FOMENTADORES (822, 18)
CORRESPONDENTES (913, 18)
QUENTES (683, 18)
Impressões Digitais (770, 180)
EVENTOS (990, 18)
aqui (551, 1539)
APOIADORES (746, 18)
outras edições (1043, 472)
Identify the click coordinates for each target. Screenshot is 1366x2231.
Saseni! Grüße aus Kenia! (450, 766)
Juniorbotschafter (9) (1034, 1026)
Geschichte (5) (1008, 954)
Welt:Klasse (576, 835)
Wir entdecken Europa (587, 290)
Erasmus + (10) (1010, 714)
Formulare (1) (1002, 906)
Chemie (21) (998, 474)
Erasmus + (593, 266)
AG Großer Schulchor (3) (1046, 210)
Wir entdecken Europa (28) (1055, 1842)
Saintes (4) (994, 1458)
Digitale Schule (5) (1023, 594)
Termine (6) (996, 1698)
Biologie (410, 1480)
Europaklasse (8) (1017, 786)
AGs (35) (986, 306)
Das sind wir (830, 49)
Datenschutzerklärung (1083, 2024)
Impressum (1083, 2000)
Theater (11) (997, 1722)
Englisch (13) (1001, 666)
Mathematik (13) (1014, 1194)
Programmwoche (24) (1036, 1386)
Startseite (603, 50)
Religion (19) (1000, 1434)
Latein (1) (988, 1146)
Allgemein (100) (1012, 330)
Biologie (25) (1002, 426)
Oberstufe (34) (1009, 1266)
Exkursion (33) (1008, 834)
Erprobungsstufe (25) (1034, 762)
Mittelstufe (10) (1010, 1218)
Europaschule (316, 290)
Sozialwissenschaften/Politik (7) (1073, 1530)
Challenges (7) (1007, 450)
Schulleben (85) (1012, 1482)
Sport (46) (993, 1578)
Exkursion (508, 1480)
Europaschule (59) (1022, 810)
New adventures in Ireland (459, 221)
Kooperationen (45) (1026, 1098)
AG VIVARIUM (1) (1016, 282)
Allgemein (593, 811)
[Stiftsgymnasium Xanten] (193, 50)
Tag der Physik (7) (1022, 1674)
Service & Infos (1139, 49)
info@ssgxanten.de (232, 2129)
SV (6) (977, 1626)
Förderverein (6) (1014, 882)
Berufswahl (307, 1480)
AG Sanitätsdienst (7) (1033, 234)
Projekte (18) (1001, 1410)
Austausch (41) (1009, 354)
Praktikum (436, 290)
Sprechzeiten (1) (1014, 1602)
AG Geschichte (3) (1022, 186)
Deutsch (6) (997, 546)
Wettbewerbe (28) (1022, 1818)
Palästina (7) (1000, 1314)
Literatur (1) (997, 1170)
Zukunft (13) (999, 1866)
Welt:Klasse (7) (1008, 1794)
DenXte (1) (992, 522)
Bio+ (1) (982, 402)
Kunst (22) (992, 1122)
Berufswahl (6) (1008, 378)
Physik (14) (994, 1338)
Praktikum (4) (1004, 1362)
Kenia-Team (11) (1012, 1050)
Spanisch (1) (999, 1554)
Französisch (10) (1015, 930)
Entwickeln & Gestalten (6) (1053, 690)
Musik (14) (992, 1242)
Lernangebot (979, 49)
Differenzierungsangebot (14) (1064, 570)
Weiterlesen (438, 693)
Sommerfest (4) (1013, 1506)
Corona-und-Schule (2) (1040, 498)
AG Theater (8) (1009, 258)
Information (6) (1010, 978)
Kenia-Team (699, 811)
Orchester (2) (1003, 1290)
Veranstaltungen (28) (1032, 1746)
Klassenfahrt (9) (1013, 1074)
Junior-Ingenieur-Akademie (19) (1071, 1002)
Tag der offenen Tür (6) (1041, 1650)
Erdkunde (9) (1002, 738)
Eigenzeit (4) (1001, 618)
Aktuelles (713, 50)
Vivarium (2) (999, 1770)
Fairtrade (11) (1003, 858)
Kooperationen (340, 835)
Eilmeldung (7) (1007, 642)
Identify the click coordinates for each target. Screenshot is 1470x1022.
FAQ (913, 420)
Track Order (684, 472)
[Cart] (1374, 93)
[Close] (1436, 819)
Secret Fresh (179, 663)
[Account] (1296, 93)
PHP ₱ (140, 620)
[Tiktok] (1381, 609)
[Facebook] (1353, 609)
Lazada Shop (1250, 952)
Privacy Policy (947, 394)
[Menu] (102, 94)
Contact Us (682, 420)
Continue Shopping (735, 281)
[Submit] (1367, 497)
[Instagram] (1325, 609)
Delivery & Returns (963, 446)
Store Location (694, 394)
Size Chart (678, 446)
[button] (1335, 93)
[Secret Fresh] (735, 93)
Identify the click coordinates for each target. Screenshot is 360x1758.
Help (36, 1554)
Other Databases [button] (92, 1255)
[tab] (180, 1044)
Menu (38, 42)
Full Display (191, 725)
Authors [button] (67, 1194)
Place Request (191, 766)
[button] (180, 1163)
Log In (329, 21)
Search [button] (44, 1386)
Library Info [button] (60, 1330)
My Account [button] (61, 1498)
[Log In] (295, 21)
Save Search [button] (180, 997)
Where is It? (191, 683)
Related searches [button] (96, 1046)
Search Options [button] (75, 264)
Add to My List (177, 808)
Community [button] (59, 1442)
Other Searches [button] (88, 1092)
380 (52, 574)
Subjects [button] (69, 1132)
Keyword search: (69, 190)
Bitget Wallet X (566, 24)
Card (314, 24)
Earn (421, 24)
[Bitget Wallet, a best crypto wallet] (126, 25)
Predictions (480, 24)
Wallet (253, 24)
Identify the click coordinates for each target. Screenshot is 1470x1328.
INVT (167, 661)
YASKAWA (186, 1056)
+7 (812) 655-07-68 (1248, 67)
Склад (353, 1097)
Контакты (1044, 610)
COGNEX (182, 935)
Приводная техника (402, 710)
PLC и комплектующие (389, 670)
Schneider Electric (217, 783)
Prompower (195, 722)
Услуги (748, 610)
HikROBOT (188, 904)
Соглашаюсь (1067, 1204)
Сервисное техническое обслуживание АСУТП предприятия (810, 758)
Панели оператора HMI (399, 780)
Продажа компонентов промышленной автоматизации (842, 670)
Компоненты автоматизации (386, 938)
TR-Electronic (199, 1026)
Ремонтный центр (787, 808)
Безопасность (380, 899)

What is needed
Output the full listing without altering anything.

Exercise answer
FOMENTADORES (822, 18)
CORRESPONDENTES (913, 18)
QUENTES (683, 18)
Impressões Digitais (770, 180)
EVENTOS (990, 18)
aqui (551, 1539)
APOIADORES (746, 18)
outras edições (1043, 472)
Identify the click coordinates for each target. Screenshot is 1366x2231.
Saseni! Grüße aus Kenia! (450, 766)
Juniorbotschafter (9) (1034, 1026)
Geschichte (5) (1008, 954)
Welt:Klasse (576, 835)
Wir entdecken Europa (587, 290)
Erasmus + (10) (1010, 714)
Formulare (1) (1002, 906)
Chemie (21) (998, 474)
Erasmus + (593, 266)
AG Großer Schulchor (3) (1046, 210)
Wir entdecken Europa (28) (1055, 1842)
Saintes (4) (994, 1458)
Digitale Schule (5) (1023, 594)
Termine (6) (996, 1698)
Biologie (410, 1480)
Europaklasse (8) (1017, 786)
AGs (35) (986, 306)
Das sind wir (830, 49)
Datenschutzerklärung (1083, 2024)
Impressum (1083, 2000)
Theater (11) (997, 1722)
Englisch (13) (1001, 666)
Mathematik (13) (1014, 1194)
Programmwoche (24) (1036, 1386)
Startseite (603, 50)
Religion (19) (1000, 1434)
Latein (1) (988, 1146)
Allgemein (100) (1012, 330)
Biologie (25) (1002, 426)
Oberstufe (34) (1009, 1266)
Exkursion (33) (1008, 834)
Erprobungsstufe (25) (1034, 762)
Mittelstufe (10) (1010, 1218)
Europaschule (316, 290)
Sozialwissenschaften/Politik (7) (1073, 1530)
Challenges (7) (1007, 450)
Schulleben (85) (1012, 1482)
Sport (46) (993, 1578)
Exkursion (508, 1480)
Europaschule (59) (1022, 810)
New adventures in Ireland (459, 221)
Kooperationen (45) (1026, 1098)
AG VIVARIUM (1) (1016, 282)
Allgemein (593, 811)
[Stiftsgymnasium Xanten] (193, 50)
Tag der Physik (7) (1022, 1674)
Service & Infos (1139, 49)
info@ssgxanten.de (232, 2129)
SV (6) (977, 1626)
Förderverein (6) (1014, 882)
Berufswahl (307, 1480)
AG Sanitätsdienst (7) (1033, 234)
Projekte (18) (1001, 1410)
Austausch (41) (1009, 354)
Praktikum (436, 290)
Sprechzeiten (1) (1014, 1602)
AG Geschichte (3) (1022, 186)
Deutsch (6) (997, 546)
Wettbewerbe (28) (1022, 1818)
Palästina (7) (1000, 1314)
Literatur (1) (997, 1170)
Zukunft (13) (999, 1866)
Welt:Klasse (7) (1008, 1794)
DenXte (1) (992, 522)
Bio+ (1) (982, 402)
Kunst (22) (992, 1122)
Berufswahl (6) (1008, 378)
Physik (14) (994, 1338)
Praktikum (4) (1004, 1362)
Kenia-Team (11) (1012, 1050)
Spanisch (1) (999, 1554)
Französisch (10) (1015, 930)
Entwickeln & Gestalten (6) (1053, 690)
Musik (14) (992, 1242)
Lernangebot (979, 49)
Differenzierungsangebot (14) (1064, 570)
Weiterlesen (438, 693)
Sommerfest (4) (1013, 1506)
Corona-und-Schule (2) (1040, 498)
AG Theater (8) (1009, 258)
Information (6) (1010, 978)
Kenia-Team (699, 811)
Orchester (2) (1003, 1290)
Veranstaltungen (28) (1032, 1746)
Klassenfahrt (9) (1013, 1074)
Junior-Ingenieur-Akademie (19) (1071, 1002)
Tag der offenen Tür (6) (1041, 1650)
Erdkunde (9) (1002, 738)
Eigenzeit (4) (1001, 618)
Aktuelles (713, 50)
Vivarium (2) (999, 1770)
Fairtrade (11) (1003, 858)
Kooperationen (340, 835)
Eilmeldung (7) (1007, 642)
Identify the click coordinates for each target. Screenshot is 1470x1022.
FAQ (913, 420)
Track Order (684, 472)
[Cart] (1374, 93)
[Close] (1436, 819)
Secret Fresh (179, 663)
[Account] (1296, 93)
PHP ₱ (140, 620)
[Tiktok] (1381, 609)
[Facebook] (1353, 609)
Lazada Shop (1250, 952)
Privacy Policy (947, 394)
[Menu] (102, 94)
Contact Us (682, 420)
Continue Shopping (735, 281)
[Submit] (1367, 497)
[Instagram] (1325, 609)
Delivery & Returns (963, 446)
Store Location (694, 394)
Size Chart (678, 446)
[button] (1335, 93)
[Secret Fresh] (735, 93)
Identify the click coordinates for each target. Screenshot is 360x1758.
Help (36, 1554)
Other Databases [button] (92, 1255)
[tab] (180, 1044)
Menu (38, 42)
Full Display (191, 725)
Authors [button] (67, 1194)
Place Request (191, 766)
[button] (180, 1163)
Log In (329, 21)
Search [button] (44, 1386)
Library Info [button] (60, 1330)
My Account [button] (61, 1498)
[Log In] (295, 21)
Save Search [button] (180, 997)
Where is It? (191, 683)
Related searches [button] (96, 1046)
Search Options [button] (75, 264)
Add to My List (177, 808)
Community [button] (59, 1442)
Other Searches [button] (88, 1092)
380 (52, 574)
Subjects [button] (69, 1132)
Keyword search: (69, 190)
Bitget Wallet X (566, 24)
Card (314, 24)
Earn (421, 24)
[Bitget Wallet, a best crypto wallet] (126, 25)
Predictions (480, 24)
Wallet (253, 24)
Identify the click coordinates for each target. Screenshot is 1470x1328.
INVT (167, 661)
YASKAWA (186, 1056)
+7 (812) 655-07-68 (1248, 67)
Склад (353, 1097)
Контакты (1044, 610)
COGNEX (182, 935)
Приводная техника (402, 710)
PLC и комплектующие (389, 670)
Schneider Electric (217, 783)
Prompower (195, 722)
Услуги (748, 610)
HikROBOT (188, 904)
Соглашаюсь (1067, 1204)
Сервисное техническое обслуживание АСУТП предприятия (810, 758)
Панели оператора HMI (399, 780)
Продажа компонентов промышленной автоматизации (842, 670)
Компоненты автоматизации (386, 938)
TR-Electronic (199, 1026)
Ремонтный центр (787, 808)
Безопасность (380, 899)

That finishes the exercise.